By Oscar Obonyo
Twenty-two years on, a team of politicians and lawyers that gallantly dismantled monolithic dictatorship of the time, is still struggling to get its footing.
Although everyone credits the so-called Young Turks, who teamed up with elderly politicians, for uniting a once cowed people against totalitarianism, opinion is divided as to whether they should be rewarded with leadership positions.
This debate was alive again as Kenyans marked the 22nd Saba Saba anniversary on Saturday.
Coming a couple of months before the General Election, some have advocated for the regrouping of yester-year heroes to take over the country’s leadership.
Goal already achieved
But according to former Trade Minister, Mukhisa Kituyi, the goal of the second liberation has been achieved and there is no more need for a united front by the Young Turks. Kituyi, a former member of the team, points to radical constitutional and institutional reforms as among those they set out to achieve.

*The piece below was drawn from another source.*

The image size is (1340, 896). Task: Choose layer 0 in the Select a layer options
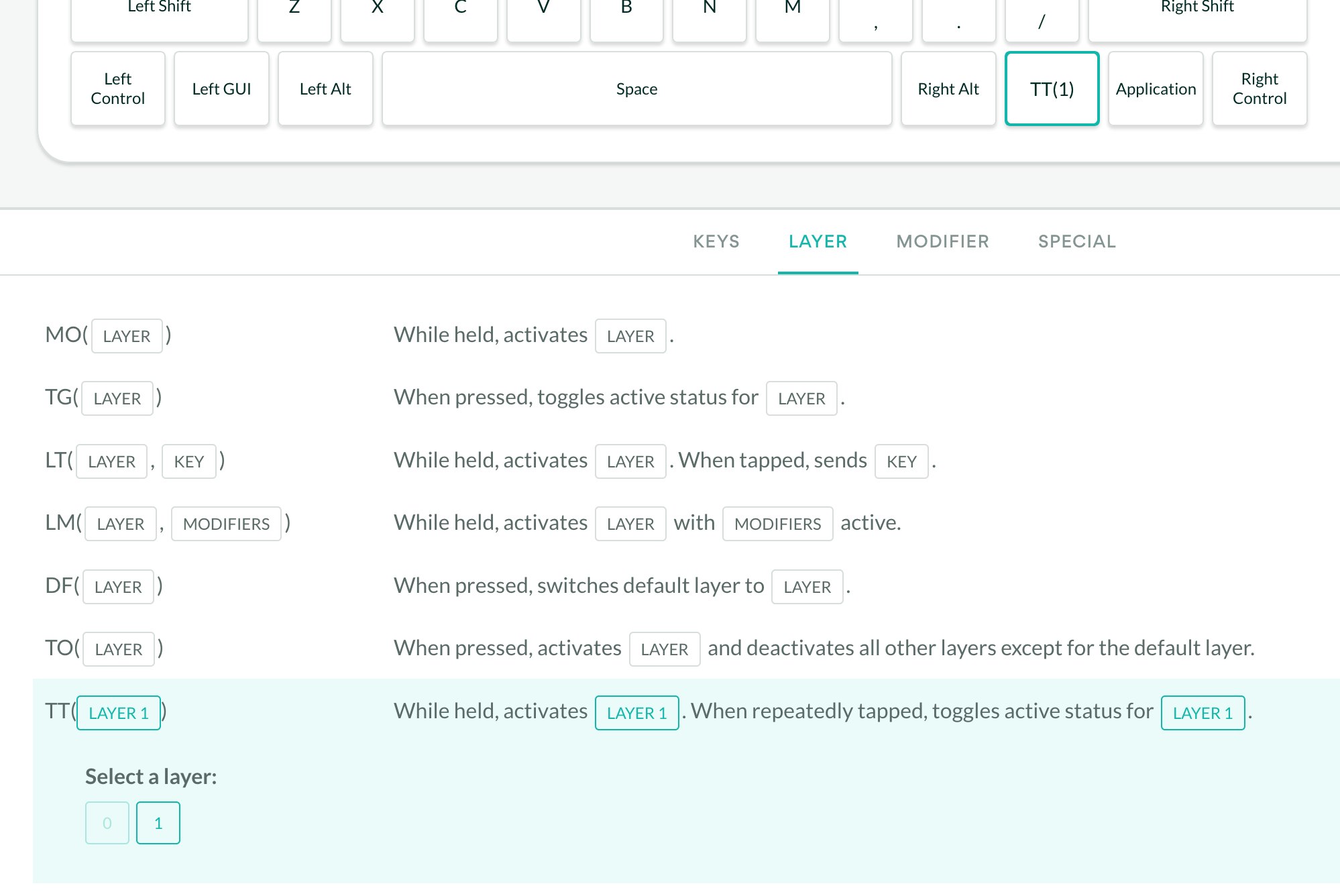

Former Kamukunji MP and one of the original Forum for the Restoration of Democracy founders, George Nthenge, concurs: “All that we wanted was the freedom to express ourselves, but since we would not be allowed, we put our lives on the line and marched to multiparty politics, which I credit for the new Constitution.”
But there is the question of safeguarding the gains – a factor that has persuaded some into believing that a reform-minded politician is best placed to execute the recently ratified Constitution.
Prime Minister Raila Odinga, who was part of the struggle, has expressed the need to protect the Constitution from getting mutilated by anti-reformers.
The presidential aspirant says Kenyans should not surrender the gains to forces of reaction and retrogression.
And, while joining the PM’s Friends of Raila (Fora) lobby group last month, Imenti Central MP Gitobu Imanyara termed the occasion a union of those with reform credentials. He said the country is most safe in the hands of those “who were part of the struggle”.